Source: izoca/Pixabay
Source: izoca/Pixabay
History

The history of disinfection

The discovery of bacteria

Until bacteria were discovered in 1860, infectious diseases were poorly understood. However, the first attempts at medical disinfection made during this time yielded positive results.

Antoni van Leeuwenhoek (1632-1723), a cloth merchant from Belgium, afforded humanity a glimpse into a new world: using microscopes he had built himself, he studied pond and rainwater in 1675, discovering what he described as little animals (“animalcula”) – protozoa and bacteria. Later, he also observed microorganisms in human saliva and dental plaque. It was apparently a life-altering experience: from then on, Leeuwenhoek rubbed his teeth with salt and killed bacteria by gargling with vinegar.
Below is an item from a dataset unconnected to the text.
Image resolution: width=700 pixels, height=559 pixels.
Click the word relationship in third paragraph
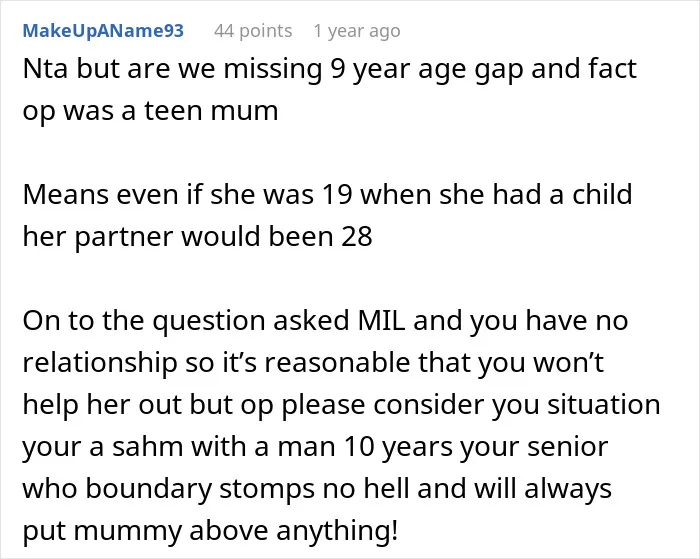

Source: Rijksmuseum Amsterdam (CC-0-1.0)
Source: Rijksmuseum Amsterdam (CC-0-1.0)

Antoni van Leeuwenhoek (1632-1723) is deemed to be the discoverer of bacteria

Nevertheless, it took roughly 200 years for people to recognize the significance of microorganisms as causes of disease. Scholars in those days instead continued to believe in the theory of miasmas, which held that epidemics were caused by toxic emanations from the ground.

Bacteria in the focus of medicine

It was not until 1847/1848 that surgeon Ignaz Semmelweis (1818-1865) managed to prove that disinfection could contain the spread of disease. He instigated a policy requiring all physicians in the maternity clinic at the General Hospital in Vienna to wash their hands with chlorinated lime before each examination. The mortality rate then fell from up to 30 % to just 1.3 %.

Physician Robert Koch (1843-1910) was the first to conduct a systematic search for the microorganisms responsible for diseases. His discovery of the tuberculosis pathogen (Mycobacterium tuberculosis) finally proved the correlation.

The research work of Louis Pasteur (1822-1895) revealed the bacteriological roots of fermentation and decay. In addition, he also developed his eponymous pasteurization process, in which food could be disinfected and preserved by briefly heating it.

Scottish surgeon Joseph Lister (1827-1912) began successfully using phenol to disinfect wounds prior to operating.

Public health care emerges

In the middle of the 19th century, governments finally began recognizing the need for the systematic development of public health care systems. In order to deprive disease of what it needs to spread, garbage and sewage were eliminated from cities, and greater attention was paid to supplies of clean drinking water.

Toward the end of the 19th century, the use of sterilizers, sterile materials, and disinfectants for hands and wounds became more common in medicine.

The last major cholera outbreak in Germany came in 1892. Around 17,000 residents of Hamburg had become infected from drinking water that had been taken from the Elbe River unfiltered – over 8,600 died. Medical authorities distributed leaflets with precautions to take, tank cars distributed boiled water, street vendors offered bacteria-free meals in public squares. Streets and buildings were disinfected with a variety of chemicals, such as chlorinated lime, phenol, Lysol, and Creolin.